Laughter … that didn’t last long.
‘Come on, sheikh,’
one of the guests said, ‘we’re all gathered
here for this marriage
to take place insha’
Allah. We’ve all seen this foreigner praying,
not just now but also
on the days of the funeral. Let’s not start to make problems.’
‘Look, he will recite for you the Fatiha,’ the brother said, ‘won’t you?’ He put his hand on
his shoulder as a way of encouragement.
‘Come on, sheikh,’
another guest said, ‘these people aren’t even celebrating or having a party. They’re in difficult
circumstances, don’t make things more difficult. The bride’s brother
said he saw an official certificate; that should be enough.’
‘Insha’ Allah there won’t be any difficulties,’ someone ventured.
‘Let him recite,’
the Imam said, looking away.
He was sweating now. No, not everyone’s eyes were on him, some were looking away, hiding their amusement or feeling embarrassed on his behalf. He sat forward, his elbows on his knees.
‘In the Name of Allah, the Compassionate, the Merciful,’ her brother whispered helpfully.
‘In the Name of Allah, the Compassionate, the Merciful,’ he repeated,
his voice hoarse but loud enough. ‘All praise to Allah, Lord of the Worlds,’ and the rest
followed, one stammered
letter after the other, one hesitant word after the other.
Silence. The scratch of a pen. His hand in her father’s hand. The Fatiha again,
everyone saying it to themselves, mumbling it fast, raising their palms, ‘Ameen,’ wiping
their faces.
‘Congratulations, we’ve given her to you now.’
‘She’s all yours now.’
When he saw her, when he walked down the corridor to where the women were gathered, when the door opened for him and he saw her, all he could say was, ‘Oh my God, I can’t believe
it!’ It was as if it were her and not her at the same time – her familiar voice saying his name, those dark slanting
eyes smiling at him. But her hair
long and falling on her shoulders (she had had it chemically relaxed),
make-up that made
her glow, a secret glamour. Her dress in soft red, sleeveless, she was not thin …
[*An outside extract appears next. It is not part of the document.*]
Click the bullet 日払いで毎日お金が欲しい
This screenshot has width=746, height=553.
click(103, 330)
‘God, I can’t believe it,’ he said, and the few people around them laughed.
A haze in the room, smoke from the incense
they were burning, the perfume
making him light-headed, tilting his mind, a dreaminess in the material of her dress, how altered she was, how so much more of her there was. He coughed.
‘Is the incense bothering you?’ she asked him.
A blur as someone
suggested that the two of them sit out on the balcony. It would be
cooler there, just for a while, until they could get a lift to the hotel. He followed
her out into a sultry darkness,
a privacy granted
without doors or curtains, the classical African sky dwarfing
the city below.
She did not chat like she usually did. He could not stop looking
at her and she became shy, overcome. He wanted to tell her she was beautiful,
he wanted to tell her about the ceremony, about the last few days and how he had missed her, but the words, any words wouldn’t
come. He was stilled, choked by a kind of brightness.
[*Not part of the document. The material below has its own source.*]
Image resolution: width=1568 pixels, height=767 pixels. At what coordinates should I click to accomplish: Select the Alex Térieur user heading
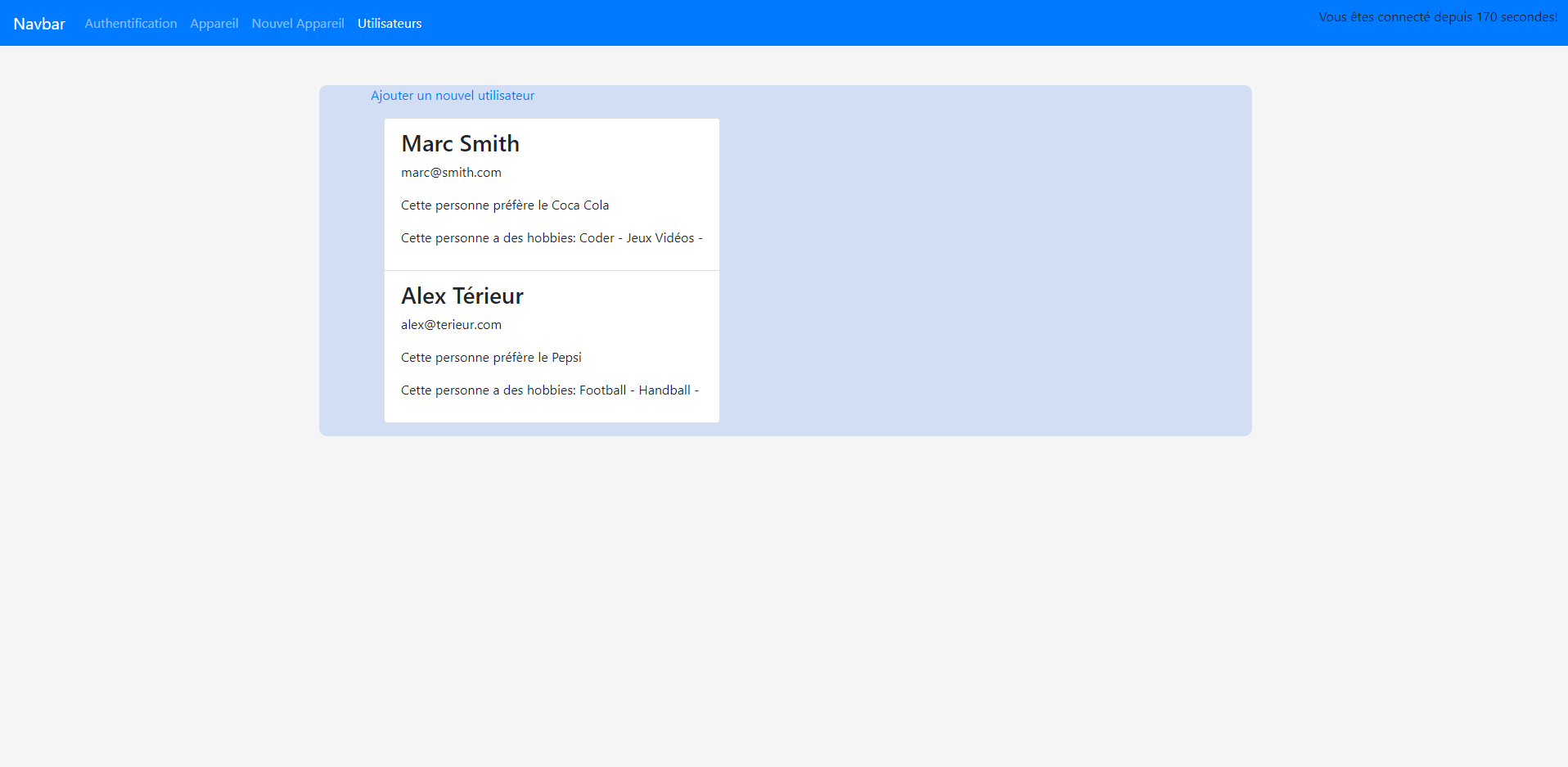462,296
At last she said, ‘Can you see the henna pattern on my palms? It’s
light enough.’ He could trace, in the grey light of the stars, delicate
leaves and swirls.
‘I’ll wear gloves,’ she said, ‘when we go back to Scotland, I’ll wear gloves,
so as not to shock everyone.’
‘No, you needn’t do that,’ he said, ‘it’s
lovely.’
It was his voice that made her ask. ‘Are you all right, you’re not well?’
She put her hand
on his cheek, on his forehead.
So that was how soft she was, so that was how
she smelt, that was her secret. He said without thinking, ‘It’s
been rough for me, these past days, please, feel sorry for me.’